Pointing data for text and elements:
** begin **

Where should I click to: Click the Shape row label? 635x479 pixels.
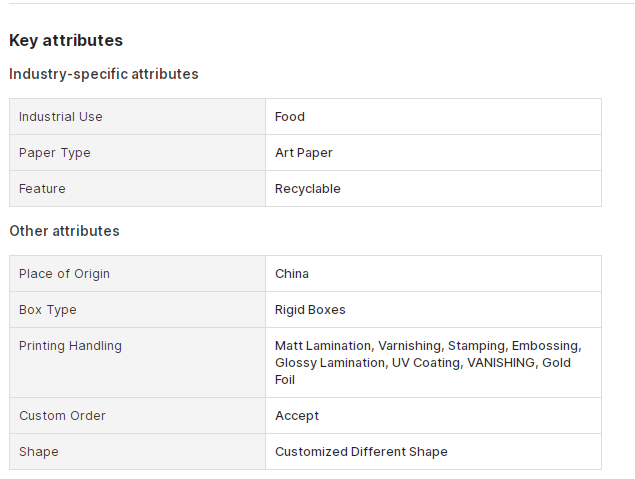tap(39, 452)
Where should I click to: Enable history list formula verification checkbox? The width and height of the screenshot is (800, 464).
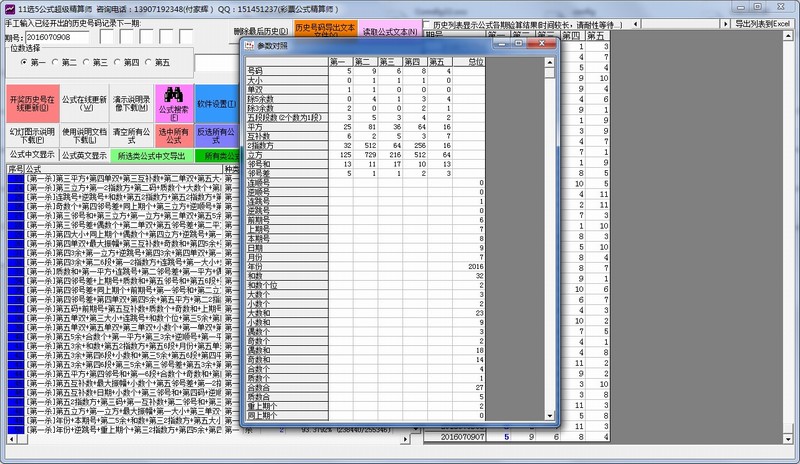click(x=427, y=25)
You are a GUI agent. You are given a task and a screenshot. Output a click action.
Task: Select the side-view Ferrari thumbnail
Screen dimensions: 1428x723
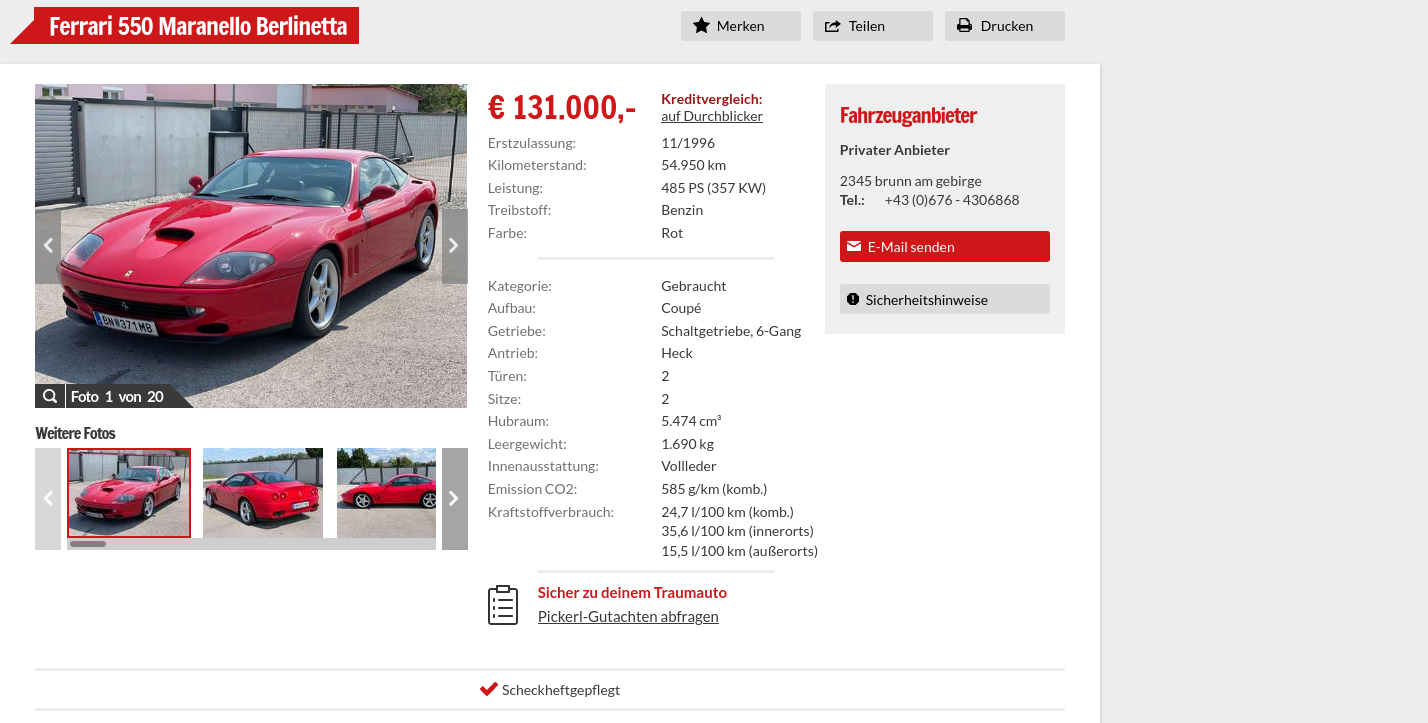[386, 493]
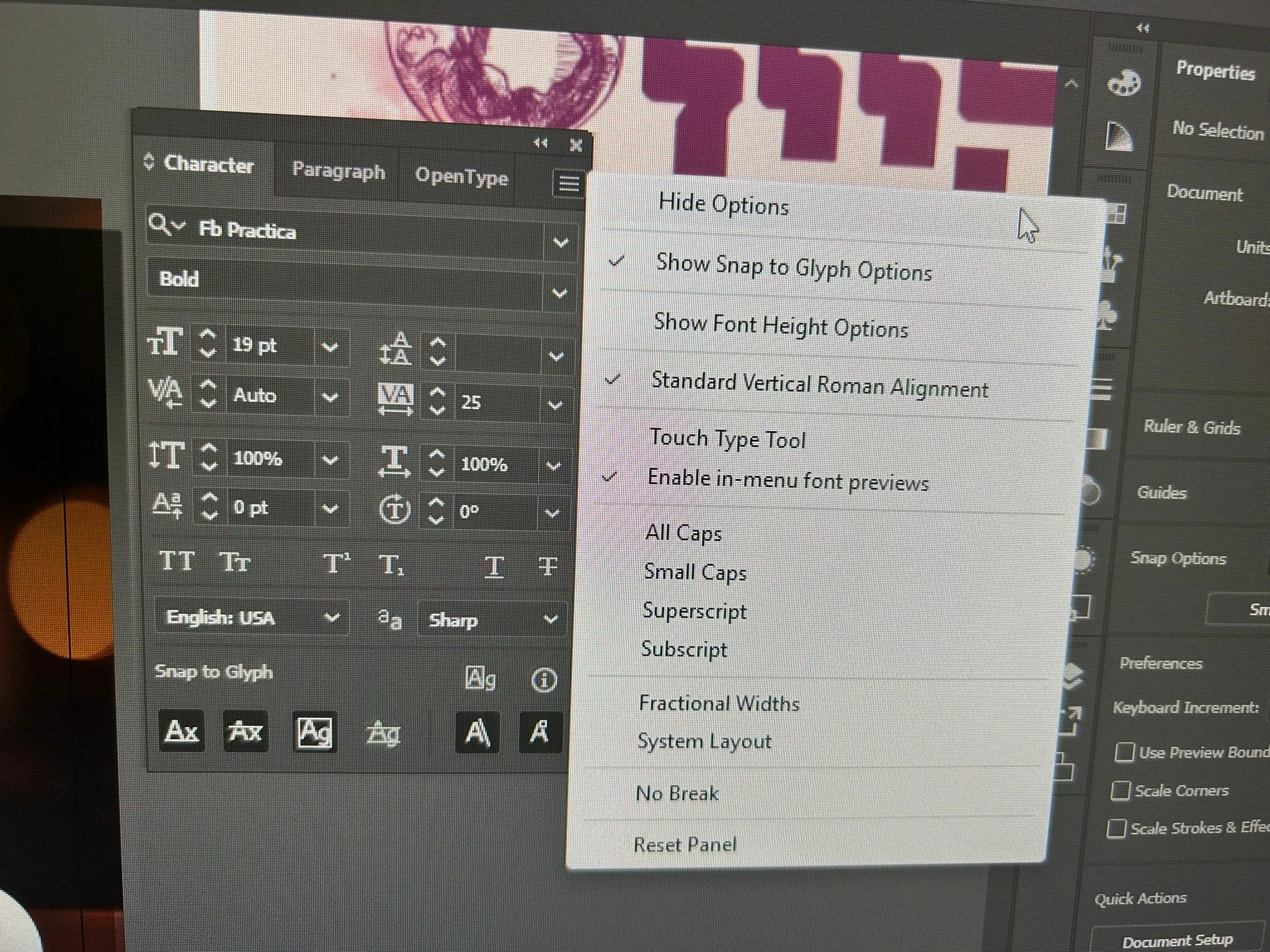
Task: Choose Show Font Height Options menu item
Action: 780,326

** end **

WHAT YOU NEED TO DO: Reproduce the lines from the one containing "Where should I click to: Enable" through the one containing "click(x=427, y=25)", inclusive, swapping "checkbox" for "toggle" and leaving everything else as it is. Omit the pictures.

WRITTEN SOLUTION:
Where should I click to: Enable history list formula verification toggle? The width and height of the screenshot is (800, 464).
click(x=427, y=25)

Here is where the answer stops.